Word for word, please copy the line containing "Click the M30" and all lines after it in the entries below, and only those, leaving every picture out.

== Supplied records

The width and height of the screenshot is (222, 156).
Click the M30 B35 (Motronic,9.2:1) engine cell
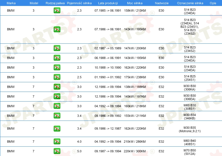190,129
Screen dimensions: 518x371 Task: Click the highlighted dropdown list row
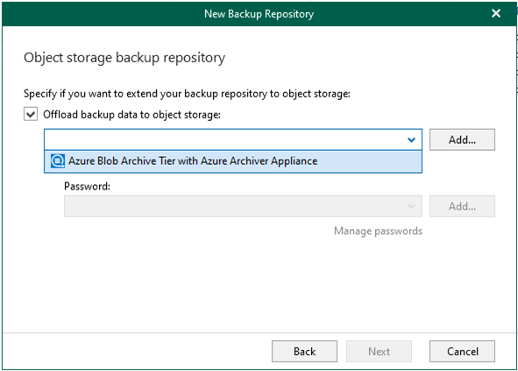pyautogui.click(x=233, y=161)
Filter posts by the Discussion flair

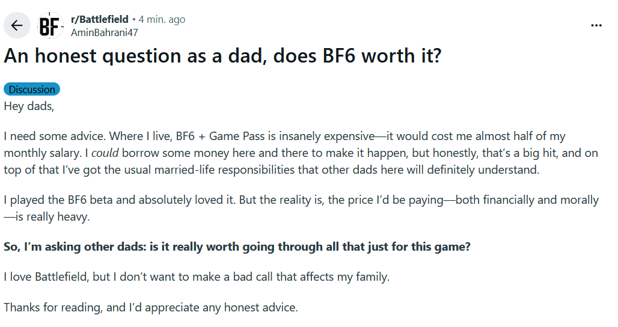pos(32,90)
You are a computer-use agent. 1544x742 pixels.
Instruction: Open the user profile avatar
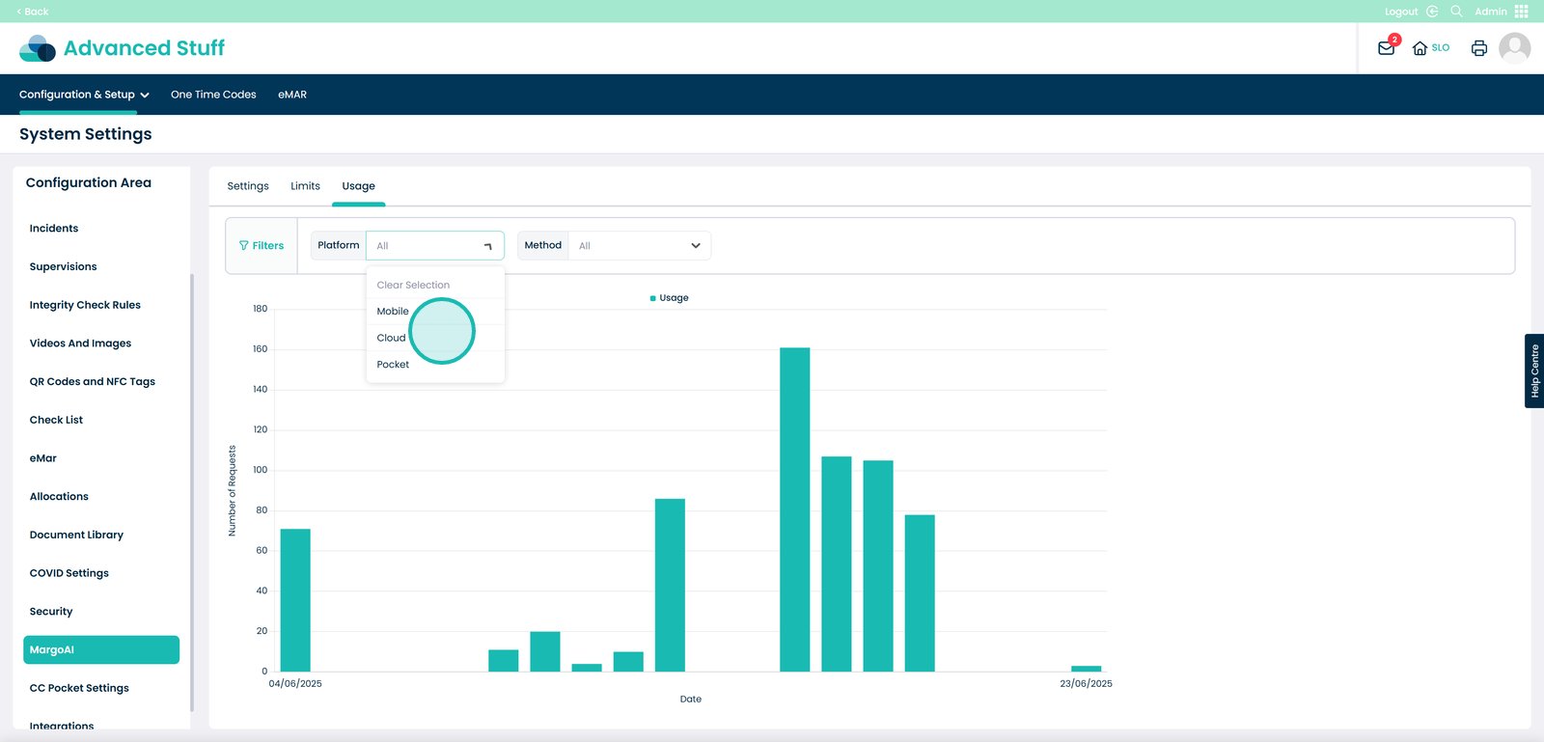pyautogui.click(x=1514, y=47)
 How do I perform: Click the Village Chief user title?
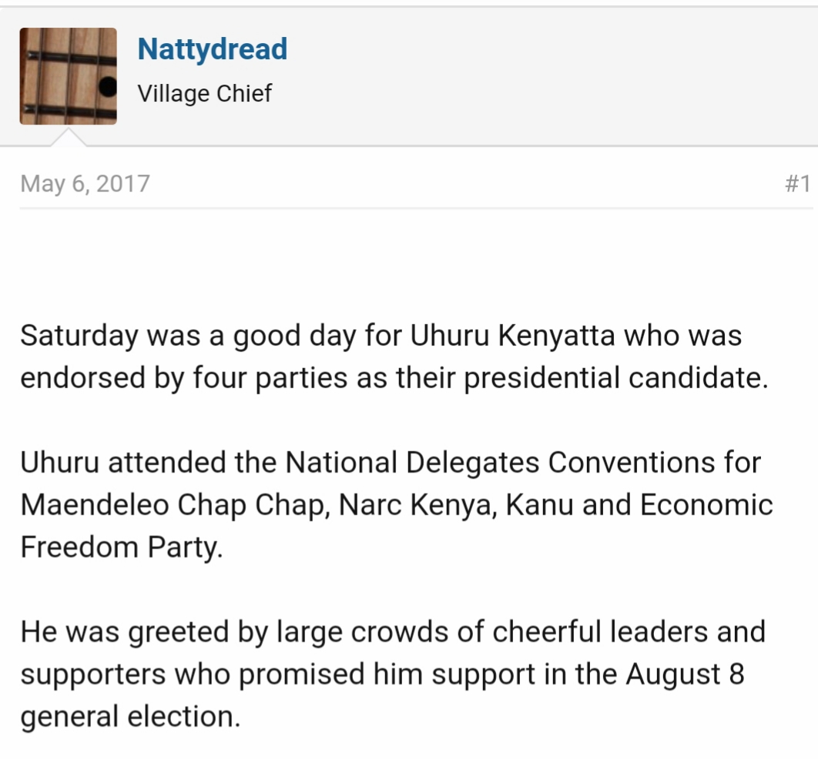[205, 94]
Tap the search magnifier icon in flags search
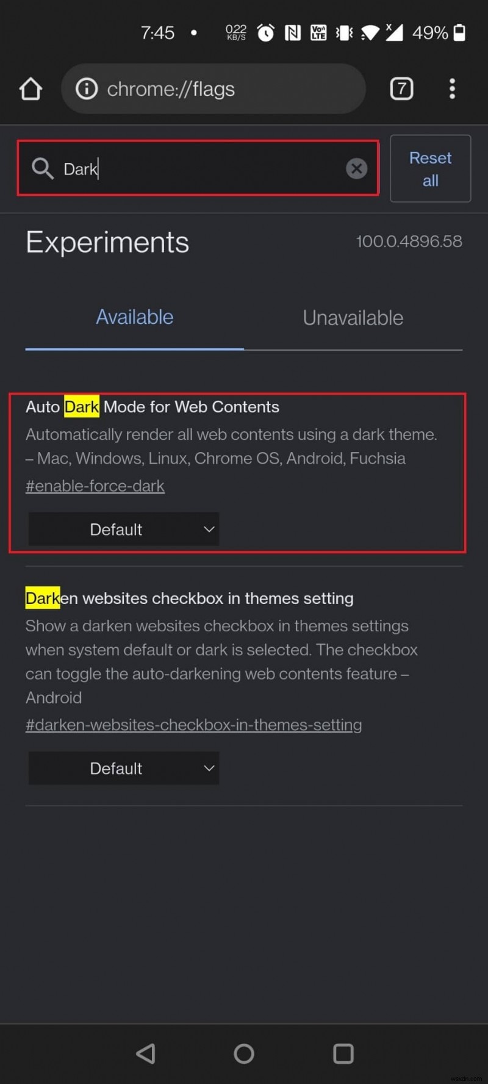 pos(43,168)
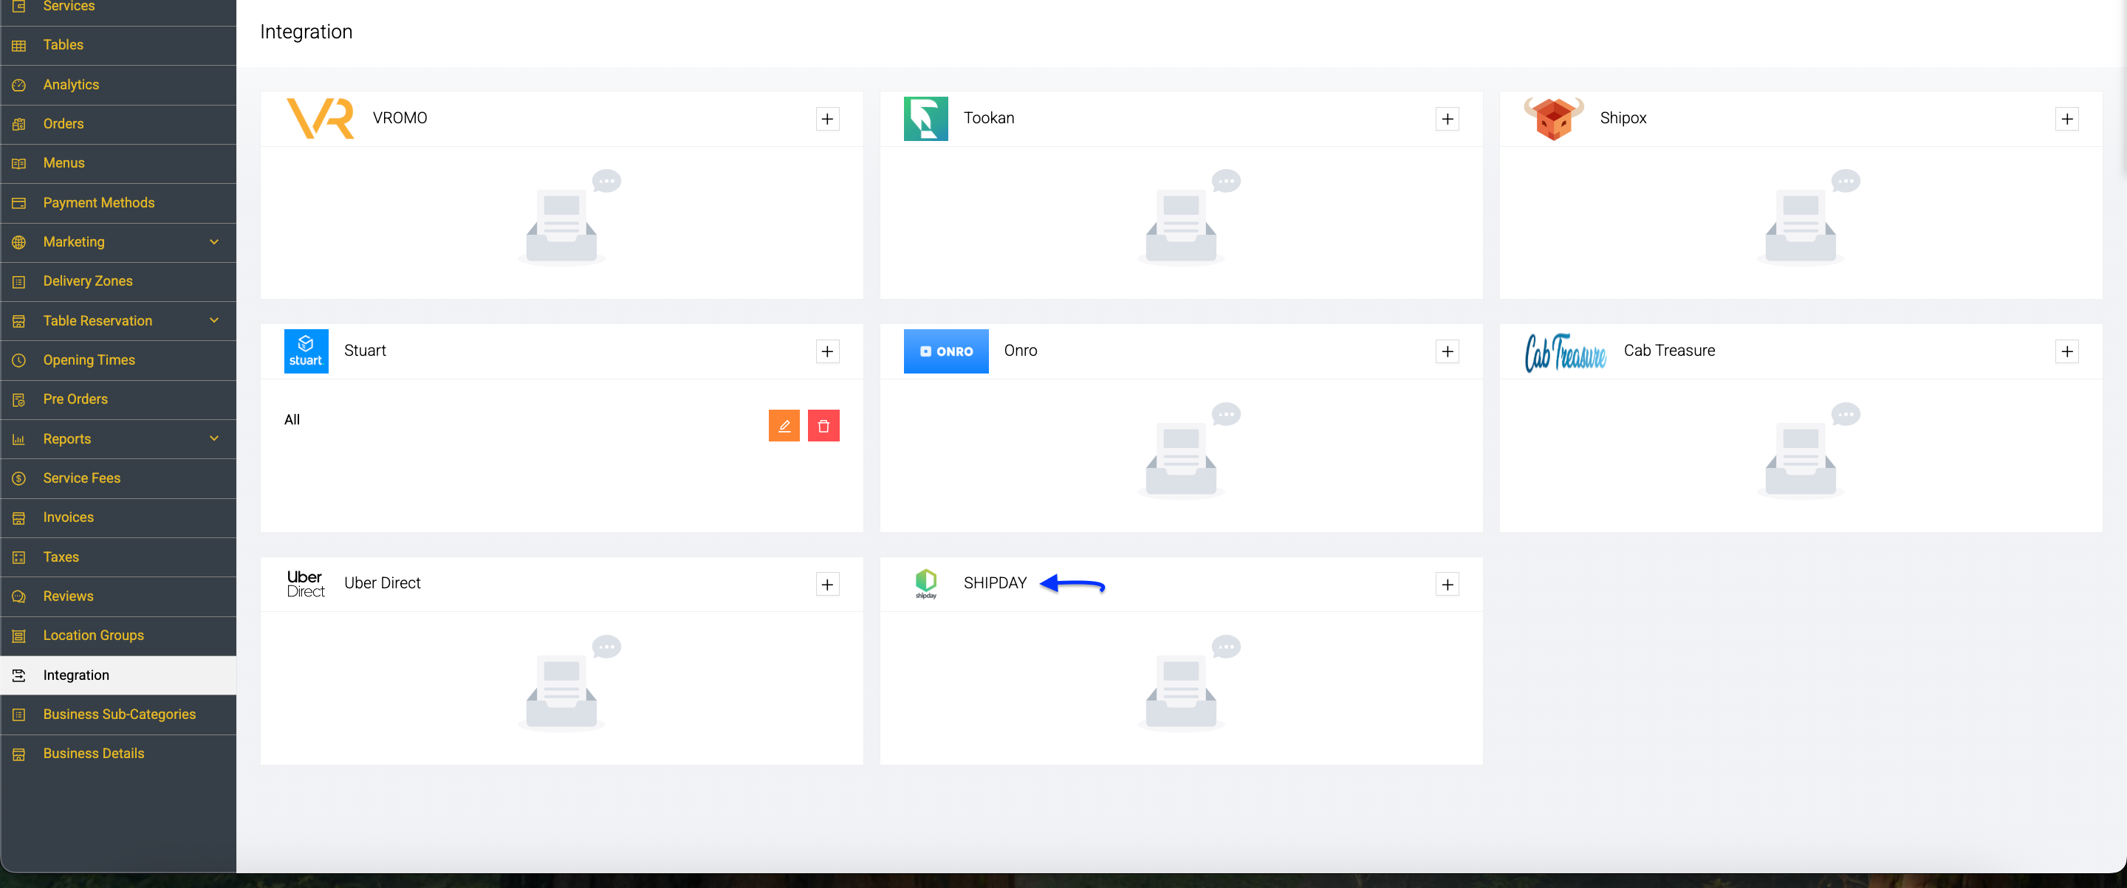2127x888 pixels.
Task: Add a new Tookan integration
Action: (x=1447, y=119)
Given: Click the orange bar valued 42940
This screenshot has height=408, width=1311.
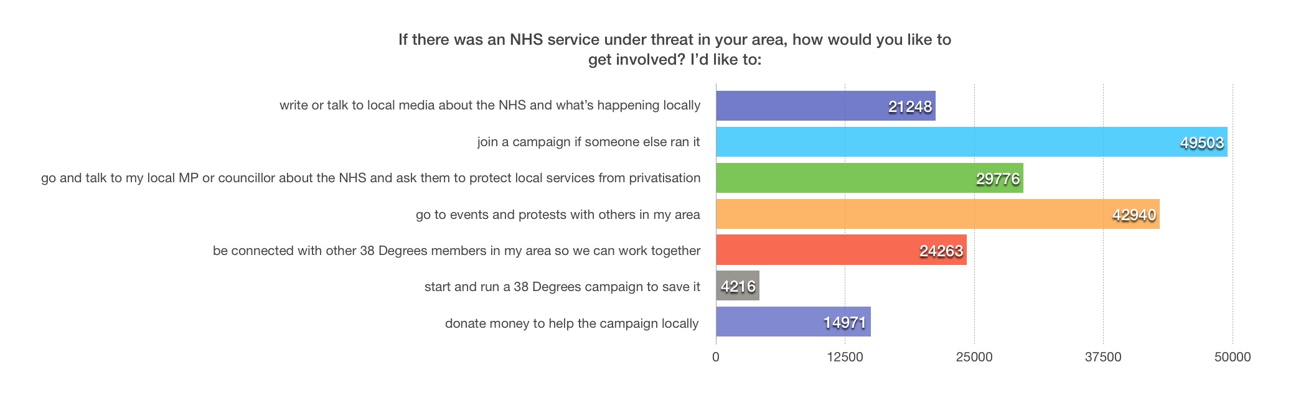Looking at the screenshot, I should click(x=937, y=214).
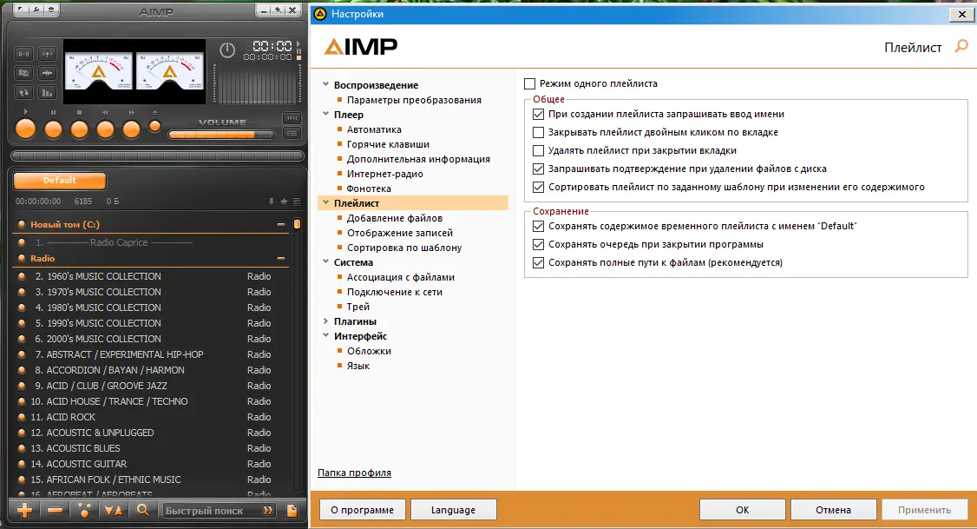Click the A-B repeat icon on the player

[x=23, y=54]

====

Output for this task:
Click the M30 B35 (Motronic,9.2:1) engine cell
190,129
Screen dimensions: 518x371 Task: Click the highlighted dropdown list row
pyautogui.click(x=233, y=161)
Filter posts by the Discussion flair

pos(32,90)
You are a computer-use agent. 1544x742 pixels.
Instruction: Open the user profile avatar
pyautogui.click(x=1514, y=47)
 How do I perform: Click the Village Chief user title?
[205, 94]
Tap the search magnifier icon in flags search
 pos(43,168)
2127x888 pixels.
Task: Add a new Tookan integration
Action: (x=1447, y=119)
Given: Click the orange bar valued 42940
This screenshot has height=408, width=1311.
Looking at the screenshot, I should click(x=937, y=214).
Click the A-B repeat icon on the player

[x=23, y=54]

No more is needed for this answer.